To research the connection between exercise and cancer of the lung among smokers and whether this relationship differed based on exercise intensity, smoking status, and gender.
A mechanical bibliographical search was conducted in five databases. Study inclusion criteria were: (i) the research population wasn’t identified as having cancer of the lung at baseline (ii) the research provided information in regards to the effect size exercise on the chance of developing cancer of the lung in smokers and (iii) the research distinguished different exercise intensity levels. Two authors individually extracted data and assessed the methodological quality. Pooled rate ratios (RR) were calculated for those data, as well as for subgroups of exercise intensity, smoking status, and gender.

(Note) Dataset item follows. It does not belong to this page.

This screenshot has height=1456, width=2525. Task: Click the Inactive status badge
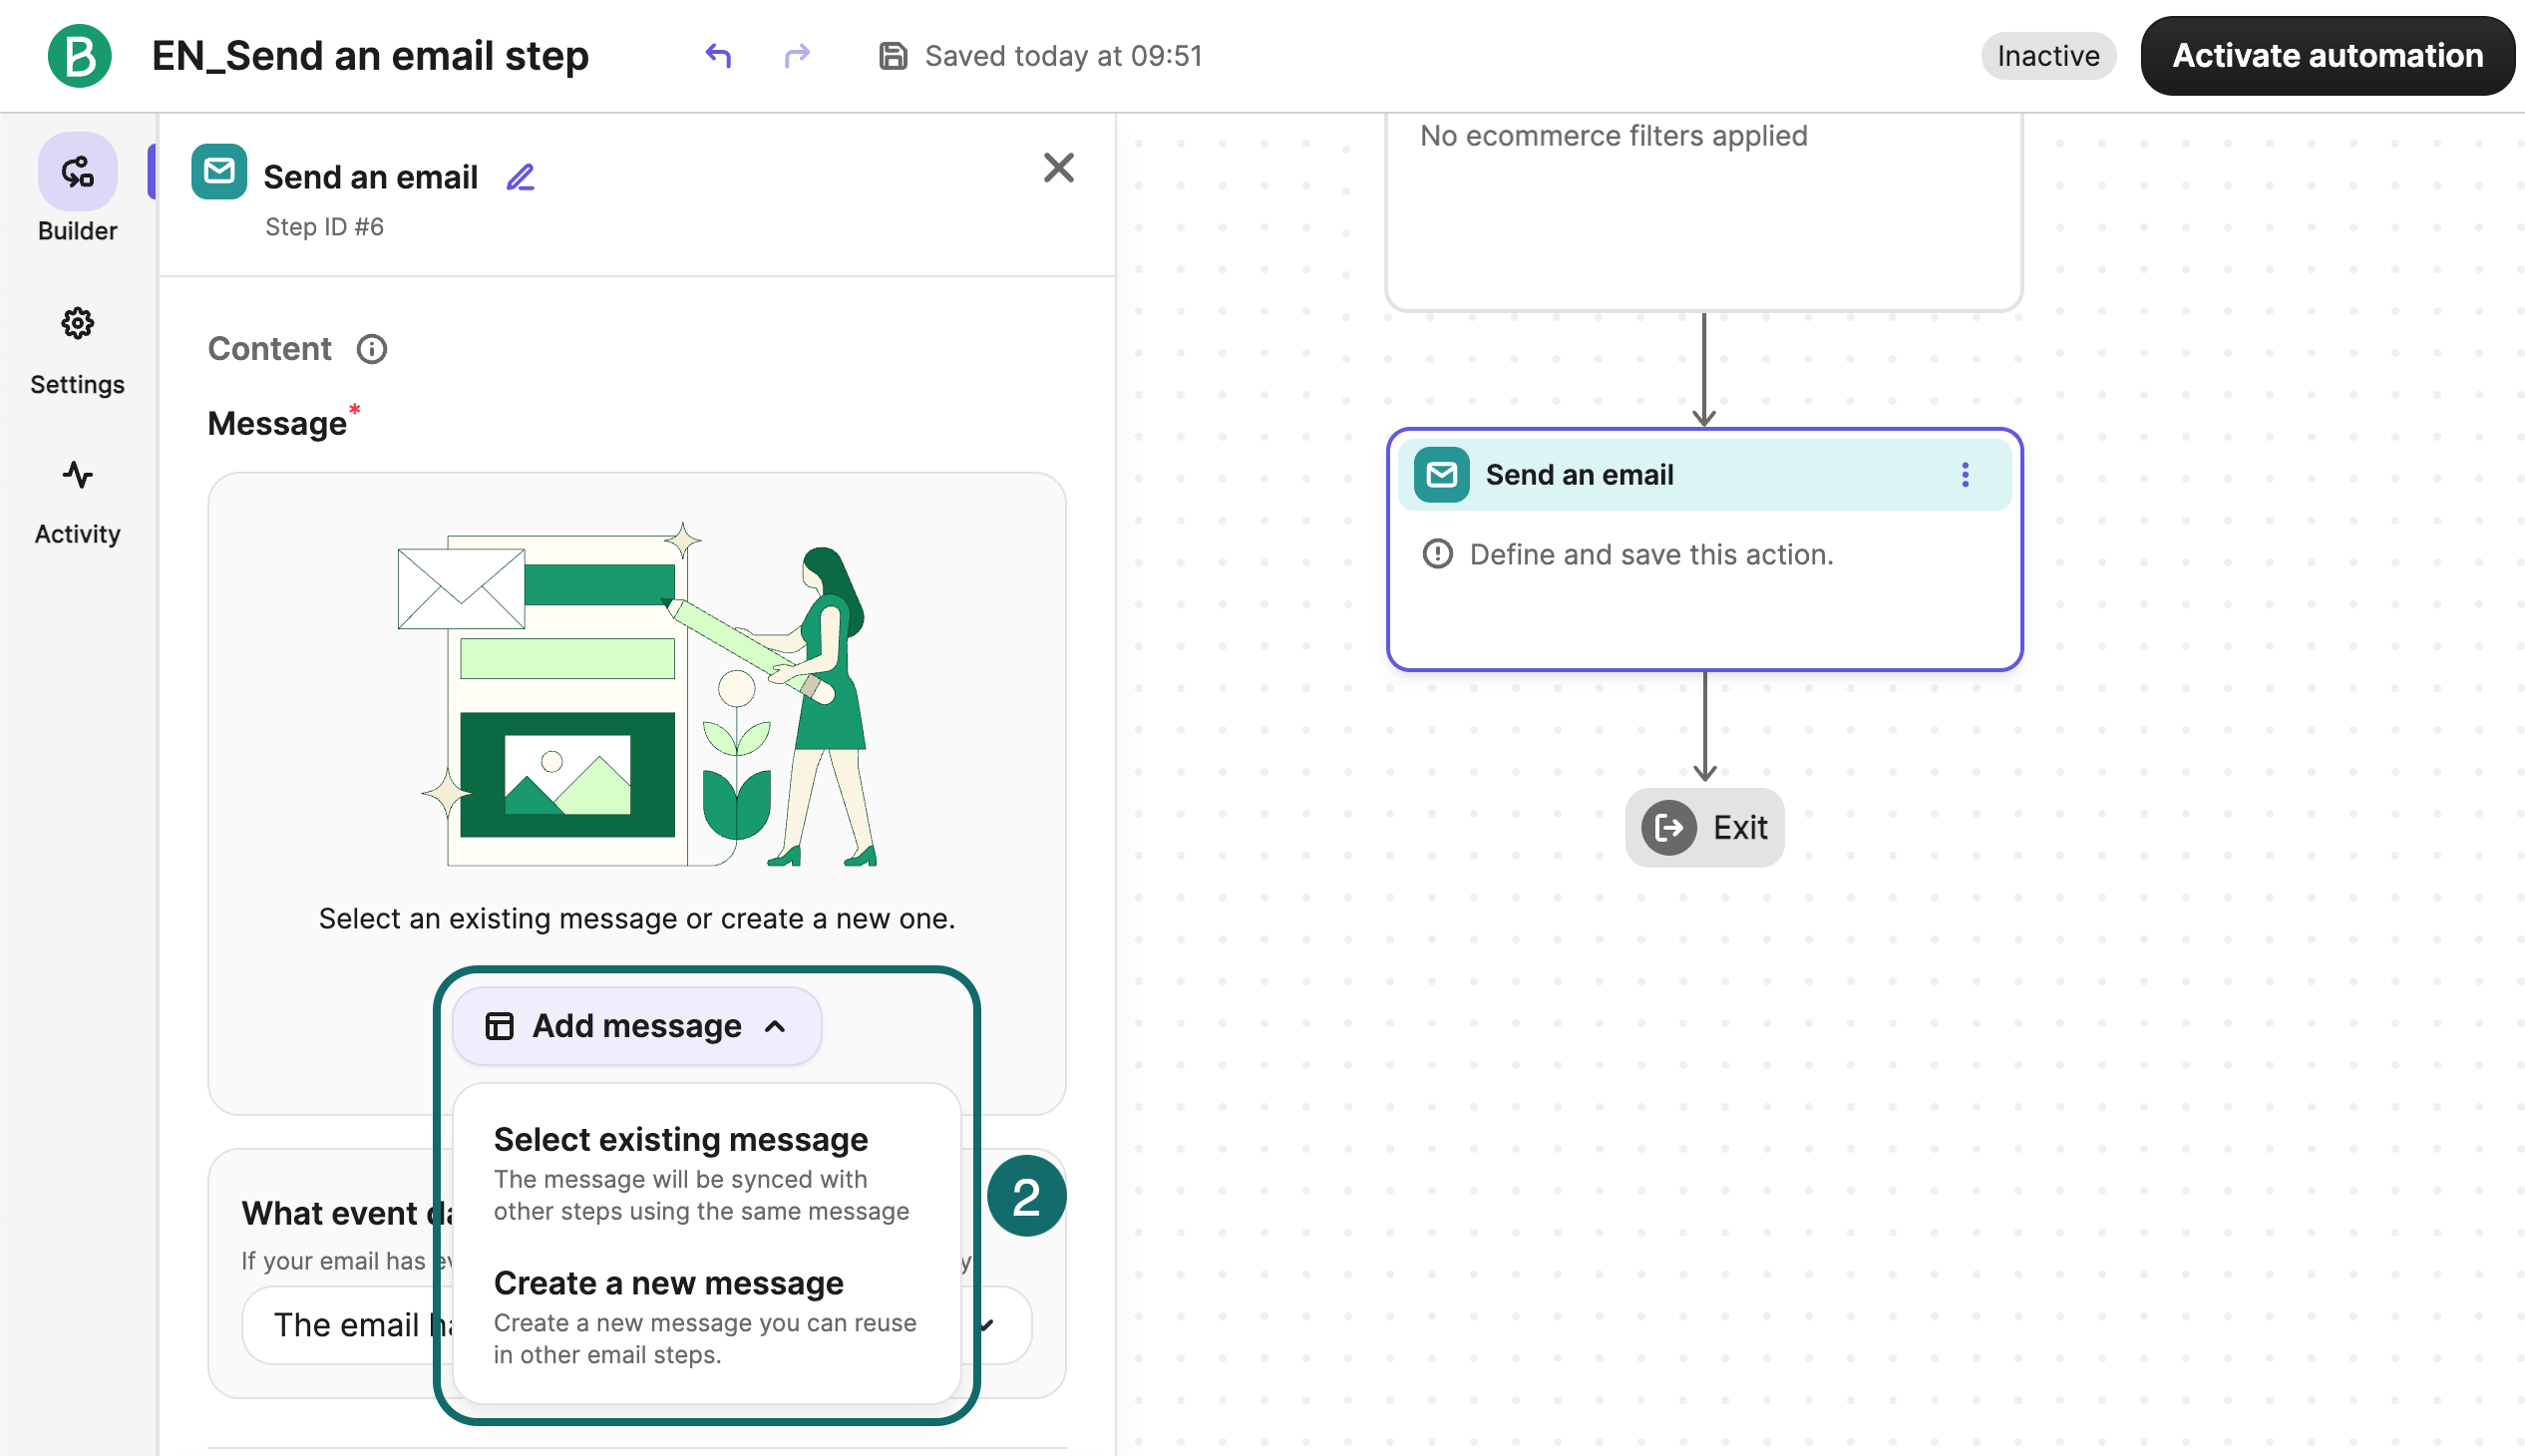[x=2047, y=56]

Pooled RRs of seven cohort studies demonstrated that exercise was connected having a reduced chance of cancer of the lung in smokers (RR = 0.82, 95% CI = 0.77 .87). We didn’t find obvious dose–response relationship regarding exercise or smoking intensity, i.e. high amounts of exercise didn’t show a greater risk reduction than moderate exercise levels, and also the association between exercise and risk reduction didn’t differ between heavy and lightweight smokers. The lower risk connected with exercise was greater in females compared to men (p = 0.03), however this finding took it’s origin from just one study that reported data on women.
Outcomes of this meta-analysis indicate that free time exercise is connected with reduced chance of developing cancer of the lung among smokers. Future studies ought to provide understanding of a possible dose–response relationship, and really should use reliable and valid exercise measurements.